Ultima Online lead designer and A Theory of Fun for Game Design author Raphael "Raph" Koster has taken some time to reminisce about the development of Ultima Online now that the game has just turned 15.

I'm not sure if there's any way I can do justice to the memories of the lead designer of such a seminal title, who goes on to describe how the ideas for systems such as the resource one came out, the lawsuit over the game that Origin had to face and more, so I'm just going to quote him and hope it suffices:
An anecdote: We’re all meeting over the fact that we’re short on artists. It meant that we might lose the entire jungle biome.

I said to Starr, “If I can have a Wacom tablet, I can probably draw plants.”

Starr turned to Rick and said “Is he any good?”

Rick shrugged. “Yeah, he’s not bad.”

I got a Wacom tablet. And I did all of these. They were all drawn from issues of National Geographic that I brought in from home… that’s why there are several specifically Hawaiian plants there. Later, poor Chuck Crist had to go through and painstakingly remove the black edging from them — I hadn’t done them on a transparent layer.
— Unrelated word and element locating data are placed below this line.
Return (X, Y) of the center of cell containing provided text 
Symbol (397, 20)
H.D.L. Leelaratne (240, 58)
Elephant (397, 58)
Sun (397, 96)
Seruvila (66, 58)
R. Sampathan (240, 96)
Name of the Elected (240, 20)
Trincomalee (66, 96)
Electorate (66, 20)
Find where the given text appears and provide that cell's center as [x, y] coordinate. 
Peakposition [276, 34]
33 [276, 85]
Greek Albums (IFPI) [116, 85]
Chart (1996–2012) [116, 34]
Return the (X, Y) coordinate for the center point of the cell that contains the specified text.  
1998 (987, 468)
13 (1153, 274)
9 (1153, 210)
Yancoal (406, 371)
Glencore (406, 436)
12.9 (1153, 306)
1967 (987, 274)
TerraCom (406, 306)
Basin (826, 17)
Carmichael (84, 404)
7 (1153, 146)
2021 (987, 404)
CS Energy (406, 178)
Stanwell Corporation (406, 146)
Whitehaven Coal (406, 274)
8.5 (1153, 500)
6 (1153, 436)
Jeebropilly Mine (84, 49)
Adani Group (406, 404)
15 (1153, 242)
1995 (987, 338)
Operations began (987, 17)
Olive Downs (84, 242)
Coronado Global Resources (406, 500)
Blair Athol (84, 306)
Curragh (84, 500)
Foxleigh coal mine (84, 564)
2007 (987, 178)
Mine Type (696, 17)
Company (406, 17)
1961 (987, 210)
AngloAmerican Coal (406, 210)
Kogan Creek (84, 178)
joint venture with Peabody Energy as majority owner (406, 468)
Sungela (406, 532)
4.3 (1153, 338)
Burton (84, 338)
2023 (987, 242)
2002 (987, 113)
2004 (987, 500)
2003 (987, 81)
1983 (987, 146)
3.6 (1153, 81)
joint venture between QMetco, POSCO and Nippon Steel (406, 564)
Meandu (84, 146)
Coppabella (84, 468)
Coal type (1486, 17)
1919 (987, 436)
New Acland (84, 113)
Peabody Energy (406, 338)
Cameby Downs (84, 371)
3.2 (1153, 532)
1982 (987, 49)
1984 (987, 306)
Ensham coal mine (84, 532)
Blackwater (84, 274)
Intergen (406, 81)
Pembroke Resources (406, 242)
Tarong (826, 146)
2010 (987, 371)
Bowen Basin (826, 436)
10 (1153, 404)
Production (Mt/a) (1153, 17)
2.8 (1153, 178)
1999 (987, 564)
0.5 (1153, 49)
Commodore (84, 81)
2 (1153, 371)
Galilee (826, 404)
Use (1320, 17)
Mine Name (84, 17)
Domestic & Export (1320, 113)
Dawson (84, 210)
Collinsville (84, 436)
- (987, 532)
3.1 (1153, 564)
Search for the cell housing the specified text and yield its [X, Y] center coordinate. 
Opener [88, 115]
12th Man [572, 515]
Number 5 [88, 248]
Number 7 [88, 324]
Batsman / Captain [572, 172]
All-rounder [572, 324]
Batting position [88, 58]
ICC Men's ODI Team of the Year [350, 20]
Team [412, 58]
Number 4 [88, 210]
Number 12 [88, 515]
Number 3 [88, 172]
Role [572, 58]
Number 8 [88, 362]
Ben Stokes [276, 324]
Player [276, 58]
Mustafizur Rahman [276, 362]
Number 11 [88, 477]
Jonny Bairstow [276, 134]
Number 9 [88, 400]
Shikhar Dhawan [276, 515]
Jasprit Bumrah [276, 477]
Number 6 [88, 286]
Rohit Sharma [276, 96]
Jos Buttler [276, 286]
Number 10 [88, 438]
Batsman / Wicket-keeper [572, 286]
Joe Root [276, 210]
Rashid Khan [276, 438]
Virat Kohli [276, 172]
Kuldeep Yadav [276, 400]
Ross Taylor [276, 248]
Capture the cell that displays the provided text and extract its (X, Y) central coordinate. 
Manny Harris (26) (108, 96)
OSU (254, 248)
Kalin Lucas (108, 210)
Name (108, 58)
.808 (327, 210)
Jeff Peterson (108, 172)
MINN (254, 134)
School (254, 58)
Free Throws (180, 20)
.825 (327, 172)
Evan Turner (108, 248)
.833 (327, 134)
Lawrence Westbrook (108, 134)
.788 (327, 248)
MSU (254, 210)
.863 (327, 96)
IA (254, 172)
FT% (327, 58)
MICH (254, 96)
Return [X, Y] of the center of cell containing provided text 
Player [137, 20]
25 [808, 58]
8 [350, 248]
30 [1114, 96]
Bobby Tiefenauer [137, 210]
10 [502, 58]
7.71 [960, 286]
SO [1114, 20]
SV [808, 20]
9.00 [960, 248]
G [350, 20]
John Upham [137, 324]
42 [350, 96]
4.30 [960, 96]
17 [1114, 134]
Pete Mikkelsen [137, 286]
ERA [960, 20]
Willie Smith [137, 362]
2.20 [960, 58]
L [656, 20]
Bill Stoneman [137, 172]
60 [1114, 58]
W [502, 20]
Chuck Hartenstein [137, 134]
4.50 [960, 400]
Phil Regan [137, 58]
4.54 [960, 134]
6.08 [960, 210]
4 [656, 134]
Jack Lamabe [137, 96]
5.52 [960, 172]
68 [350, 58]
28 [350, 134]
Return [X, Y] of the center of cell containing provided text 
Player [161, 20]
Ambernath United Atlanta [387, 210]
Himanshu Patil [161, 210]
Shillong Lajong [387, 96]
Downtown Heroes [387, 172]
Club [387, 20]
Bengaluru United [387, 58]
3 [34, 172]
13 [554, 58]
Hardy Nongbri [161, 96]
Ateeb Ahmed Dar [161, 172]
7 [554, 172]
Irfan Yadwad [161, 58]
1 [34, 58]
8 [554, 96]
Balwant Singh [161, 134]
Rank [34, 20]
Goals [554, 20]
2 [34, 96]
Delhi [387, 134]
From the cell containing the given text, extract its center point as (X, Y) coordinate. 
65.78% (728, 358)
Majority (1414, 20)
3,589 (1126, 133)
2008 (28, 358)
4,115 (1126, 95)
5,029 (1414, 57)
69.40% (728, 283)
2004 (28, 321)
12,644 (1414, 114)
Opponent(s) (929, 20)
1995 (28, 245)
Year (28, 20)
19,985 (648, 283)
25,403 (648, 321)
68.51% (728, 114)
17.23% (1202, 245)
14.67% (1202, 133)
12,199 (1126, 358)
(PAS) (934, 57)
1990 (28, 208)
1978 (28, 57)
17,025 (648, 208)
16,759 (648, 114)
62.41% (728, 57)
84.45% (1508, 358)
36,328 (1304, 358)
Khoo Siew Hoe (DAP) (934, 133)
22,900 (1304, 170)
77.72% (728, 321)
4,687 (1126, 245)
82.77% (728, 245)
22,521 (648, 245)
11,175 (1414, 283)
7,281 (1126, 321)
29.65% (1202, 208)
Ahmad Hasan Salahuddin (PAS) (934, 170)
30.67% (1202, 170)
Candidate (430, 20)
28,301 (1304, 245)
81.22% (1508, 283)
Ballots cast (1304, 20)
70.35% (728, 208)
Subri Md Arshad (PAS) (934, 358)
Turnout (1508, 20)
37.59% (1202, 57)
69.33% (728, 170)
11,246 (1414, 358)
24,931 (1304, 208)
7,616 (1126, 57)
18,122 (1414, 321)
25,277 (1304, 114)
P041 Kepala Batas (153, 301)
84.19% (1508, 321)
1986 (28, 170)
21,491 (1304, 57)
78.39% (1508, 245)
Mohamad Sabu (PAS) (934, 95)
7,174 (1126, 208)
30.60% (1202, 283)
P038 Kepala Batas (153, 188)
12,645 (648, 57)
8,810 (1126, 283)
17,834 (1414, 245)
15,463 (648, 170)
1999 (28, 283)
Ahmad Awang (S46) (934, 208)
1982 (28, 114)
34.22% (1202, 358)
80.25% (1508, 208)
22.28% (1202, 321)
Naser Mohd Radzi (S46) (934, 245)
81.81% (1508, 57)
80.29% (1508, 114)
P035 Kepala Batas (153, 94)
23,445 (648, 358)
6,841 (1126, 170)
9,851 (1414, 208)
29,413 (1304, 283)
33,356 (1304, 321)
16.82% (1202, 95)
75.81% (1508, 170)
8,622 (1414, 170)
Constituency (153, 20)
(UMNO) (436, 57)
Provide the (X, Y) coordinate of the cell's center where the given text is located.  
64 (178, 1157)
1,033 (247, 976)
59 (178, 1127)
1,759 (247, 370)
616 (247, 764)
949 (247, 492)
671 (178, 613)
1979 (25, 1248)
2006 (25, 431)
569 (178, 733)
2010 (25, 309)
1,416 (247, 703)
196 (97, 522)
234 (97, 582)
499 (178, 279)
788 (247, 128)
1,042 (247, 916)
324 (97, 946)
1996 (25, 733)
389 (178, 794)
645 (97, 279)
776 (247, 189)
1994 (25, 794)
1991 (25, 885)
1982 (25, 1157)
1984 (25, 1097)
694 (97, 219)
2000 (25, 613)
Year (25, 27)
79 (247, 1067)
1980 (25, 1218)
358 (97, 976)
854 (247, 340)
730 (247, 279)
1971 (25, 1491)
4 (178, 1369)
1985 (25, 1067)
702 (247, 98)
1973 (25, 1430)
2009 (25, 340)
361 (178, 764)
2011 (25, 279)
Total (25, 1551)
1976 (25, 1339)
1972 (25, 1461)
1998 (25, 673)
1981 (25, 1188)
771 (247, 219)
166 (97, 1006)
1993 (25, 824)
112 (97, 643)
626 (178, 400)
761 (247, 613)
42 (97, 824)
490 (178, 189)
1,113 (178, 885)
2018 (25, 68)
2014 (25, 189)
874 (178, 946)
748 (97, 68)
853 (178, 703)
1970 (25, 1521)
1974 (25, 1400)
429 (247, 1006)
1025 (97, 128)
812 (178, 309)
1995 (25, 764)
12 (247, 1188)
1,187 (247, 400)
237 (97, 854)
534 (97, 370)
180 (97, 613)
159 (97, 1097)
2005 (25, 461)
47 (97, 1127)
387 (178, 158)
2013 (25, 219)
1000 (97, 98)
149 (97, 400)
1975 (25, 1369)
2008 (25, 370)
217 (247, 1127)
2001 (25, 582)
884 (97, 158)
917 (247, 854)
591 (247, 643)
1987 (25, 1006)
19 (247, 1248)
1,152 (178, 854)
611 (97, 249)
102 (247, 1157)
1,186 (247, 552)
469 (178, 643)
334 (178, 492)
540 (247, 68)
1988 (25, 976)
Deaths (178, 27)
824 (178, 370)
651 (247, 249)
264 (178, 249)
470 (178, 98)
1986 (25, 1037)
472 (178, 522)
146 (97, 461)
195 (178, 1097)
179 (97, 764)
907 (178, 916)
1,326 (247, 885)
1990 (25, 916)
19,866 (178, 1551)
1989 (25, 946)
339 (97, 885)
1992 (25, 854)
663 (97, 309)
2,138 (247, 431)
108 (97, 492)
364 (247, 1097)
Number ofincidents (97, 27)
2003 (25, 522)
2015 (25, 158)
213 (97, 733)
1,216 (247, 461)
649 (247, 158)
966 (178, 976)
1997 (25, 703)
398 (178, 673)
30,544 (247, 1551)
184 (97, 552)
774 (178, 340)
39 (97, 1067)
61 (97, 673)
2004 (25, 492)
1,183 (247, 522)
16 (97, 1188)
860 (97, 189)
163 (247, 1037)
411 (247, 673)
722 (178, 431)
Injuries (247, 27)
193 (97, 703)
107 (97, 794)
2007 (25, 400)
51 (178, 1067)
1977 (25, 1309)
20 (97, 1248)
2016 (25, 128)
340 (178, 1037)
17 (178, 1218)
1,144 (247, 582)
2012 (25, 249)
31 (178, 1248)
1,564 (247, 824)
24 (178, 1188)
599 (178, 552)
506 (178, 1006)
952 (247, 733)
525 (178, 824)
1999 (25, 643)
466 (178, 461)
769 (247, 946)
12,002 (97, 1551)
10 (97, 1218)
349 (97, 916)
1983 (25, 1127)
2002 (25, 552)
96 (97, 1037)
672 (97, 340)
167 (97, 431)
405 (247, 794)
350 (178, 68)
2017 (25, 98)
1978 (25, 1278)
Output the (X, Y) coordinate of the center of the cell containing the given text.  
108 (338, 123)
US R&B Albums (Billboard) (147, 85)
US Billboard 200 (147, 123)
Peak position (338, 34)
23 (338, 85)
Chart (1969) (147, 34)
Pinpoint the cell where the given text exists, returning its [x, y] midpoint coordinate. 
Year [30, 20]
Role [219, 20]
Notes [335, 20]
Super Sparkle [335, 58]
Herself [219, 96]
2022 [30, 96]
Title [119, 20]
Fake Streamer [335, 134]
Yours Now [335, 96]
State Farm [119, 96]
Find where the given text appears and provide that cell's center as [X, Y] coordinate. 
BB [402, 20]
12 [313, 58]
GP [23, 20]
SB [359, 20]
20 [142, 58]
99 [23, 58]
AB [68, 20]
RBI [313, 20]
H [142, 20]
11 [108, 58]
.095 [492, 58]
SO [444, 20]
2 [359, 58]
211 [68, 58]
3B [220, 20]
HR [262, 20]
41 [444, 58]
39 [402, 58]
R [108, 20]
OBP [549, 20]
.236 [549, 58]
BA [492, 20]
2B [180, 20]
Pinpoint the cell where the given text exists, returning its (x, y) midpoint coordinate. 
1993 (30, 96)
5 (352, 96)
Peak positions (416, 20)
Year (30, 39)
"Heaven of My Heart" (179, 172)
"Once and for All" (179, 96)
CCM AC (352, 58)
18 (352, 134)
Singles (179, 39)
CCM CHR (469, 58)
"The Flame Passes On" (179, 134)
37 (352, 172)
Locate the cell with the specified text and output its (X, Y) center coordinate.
That was far from the only art stuff I did on UO. All the design materials for UO went off to the lawyers when the lawsuit hit. It was a six foot tall stack of paper. I don’t actually think it ever came back. There was a printed out record of every patch. Design specs for everything. Detailed maps of every section of the world. For all I know, it is sitting in a legal file folder at EA somewhere… But I do have a few things from a sketchbook.

A lot of the time we were trying to solve problems like stairs, or buttresses. For those who recall the Mage Tower in Britain, I created the templates for arches and flying buttresses just for that building. Trinsic was the reason we got sloping walls at all. I also created the templates for how to do stairs, and later, sloping terrain.


Eventually, of course, the game launched. And with it came a lot of press. I would be given faxed-in copies of articles from all over the world by the PR folks. Almost all of the reviews were middling to bad. 6 out of 10 was a pretty common score. (We did also get a pile of awards, including a couple for special achievement. We never got to see any of the trophies. They all went to EA HQ. I hear they are now all at Mythic).

In one of these pics you can see the faxed-in cover of Computer Games magazine… I had been slaving for weeks over a very cool and much more elaborately built environment called Teratha. It was a spider-worshipping culture that built its city around a volcano. It became the cover image for the magazine article — and was cut from the game a little while later. I was devastated… but we had to make a lot of cuts… I mean, three whole continents were the first to go…! I remember sketching stuff out for the cultures of the Lands of the Dark Unknown — I think some of this eventually became stuff used in the Lost Lands and in Elikki and some other locales in Britannia. So if you ever wondered where these extra islands and whatnot came from… like Ocllo… well, now you know.

I also got a dozen or so emails and letters from fellow developers across the game industry — from Meridian 59, from Blizzard, from LucasArts and Bioware, full of praise. I printed them out and tacked them up on my office door. Marketing folks then asked me if they could use them in press materials and I told them no, they were never meant for the public. I still have those print-outs — and I am still not sharing them with you.